Some might argue that there is a higher level of morality than simply what is legal or illegal by man’s law, especially a law that is so inconsistent between groups.Yet people are arguing that it's fine for them to flout this law because they need it, because it's legal back home, and because the ban is silly. They go so far as to advise people to ignore the ban and they give practical suggestions about how to get away with it.
I'm not equating relative medical risks, but I am equating legality. Mexico, as a sovereign nation, has decided that it's in the best interest of their nation to ban it. It's just as illegal to bring pseudoephedrine into Mexico as to bring heroin into the US or cannabis into Saudi Arabia. Mexico has tossed tourists in jail for pseudoephedrine in the past and they'll do it in future.
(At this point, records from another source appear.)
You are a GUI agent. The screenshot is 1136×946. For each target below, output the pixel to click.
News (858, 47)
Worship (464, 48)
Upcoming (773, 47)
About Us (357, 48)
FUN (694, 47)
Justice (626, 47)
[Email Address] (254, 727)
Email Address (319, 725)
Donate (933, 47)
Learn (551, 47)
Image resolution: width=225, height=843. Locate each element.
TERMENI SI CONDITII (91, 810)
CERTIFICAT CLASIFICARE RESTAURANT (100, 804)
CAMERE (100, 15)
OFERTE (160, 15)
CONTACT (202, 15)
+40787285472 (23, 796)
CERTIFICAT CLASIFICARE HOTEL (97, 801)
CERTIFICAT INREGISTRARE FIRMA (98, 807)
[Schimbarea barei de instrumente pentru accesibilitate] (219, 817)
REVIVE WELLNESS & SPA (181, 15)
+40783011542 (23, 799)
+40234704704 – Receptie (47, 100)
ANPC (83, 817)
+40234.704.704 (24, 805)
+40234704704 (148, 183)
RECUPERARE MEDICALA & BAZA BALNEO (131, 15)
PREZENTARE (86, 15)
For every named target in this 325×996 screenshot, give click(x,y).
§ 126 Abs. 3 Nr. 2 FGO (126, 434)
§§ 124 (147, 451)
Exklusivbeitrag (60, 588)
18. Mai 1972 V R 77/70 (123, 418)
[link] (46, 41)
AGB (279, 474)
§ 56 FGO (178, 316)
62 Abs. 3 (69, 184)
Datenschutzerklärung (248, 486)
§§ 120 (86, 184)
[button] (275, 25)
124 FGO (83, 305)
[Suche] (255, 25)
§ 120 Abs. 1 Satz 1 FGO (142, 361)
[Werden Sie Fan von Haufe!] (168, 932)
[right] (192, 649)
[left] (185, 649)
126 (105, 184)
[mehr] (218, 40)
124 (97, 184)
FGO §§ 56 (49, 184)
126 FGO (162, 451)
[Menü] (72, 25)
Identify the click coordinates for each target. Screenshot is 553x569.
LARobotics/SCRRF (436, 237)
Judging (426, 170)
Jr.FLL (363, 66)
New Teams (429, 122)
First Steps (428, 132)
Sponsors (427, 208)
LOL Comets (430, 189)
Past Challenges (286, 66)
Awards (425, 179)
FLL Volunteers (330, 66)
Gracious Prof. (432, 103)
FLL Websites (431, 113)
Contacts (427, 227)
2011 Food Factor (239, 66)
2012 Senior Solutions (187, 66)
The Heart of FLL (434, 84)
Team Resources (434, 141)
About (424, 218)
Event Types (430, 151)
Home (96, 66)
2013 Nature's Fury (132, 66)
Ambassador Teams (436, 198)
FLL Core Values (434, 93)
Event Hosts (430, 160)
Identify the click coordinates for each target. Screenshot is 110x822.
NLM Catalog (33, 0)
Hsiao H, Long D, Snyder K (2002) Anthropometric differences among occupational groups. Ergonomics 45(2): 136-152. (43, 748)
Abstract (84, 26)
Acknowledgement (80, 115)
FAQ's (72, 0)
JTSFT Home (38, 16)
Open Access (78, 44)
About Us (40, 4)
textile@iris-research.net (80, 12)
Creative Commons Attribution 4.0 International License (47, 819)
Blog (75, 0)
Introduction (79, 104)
Oxycontin, methamphetamine, and cocaine are perfectly legal (if highly-controlled) in the US, so I needed an example of something that is totally banned in the US but legal somewhere else. Heroin fits, but I'd love other examples.
Pseudoephedrine is fairly low-risk, but people die from it every day so I'd hardly call it "harmless".
True, but it's not really pertinent. The world is packed full of silly laws; some would say the majority of laws are silly. Many of them seem obviously reasonable to people there and carry harsh punishments yet bewilder people from elsewhere. It turns out they'll still mete out the harsh punishments no matter how carefully one explains to the judge how dumb their stupid law is.
Many seem to believe that their personal circumstances or preferences somehow nullify laws they find inconvenient and that they're entitled to flout laws they don't like. Others just acknowledge that a law is dumb, shrug, and get on with life without violating that law.
In years of working with incarcerated patients my ears came to bleed less from their protestations of innocence and more from their explanations of why the law under which they were convicted was dumb or why they should have been entitled to a special exception.
I hear people advising others on this board how to smuggle substances that carry imprisonment penalties and think of all those patients over the years.
And no people do not die daily from pseudoephedrine. Methamphetamine yes. Sudafed no.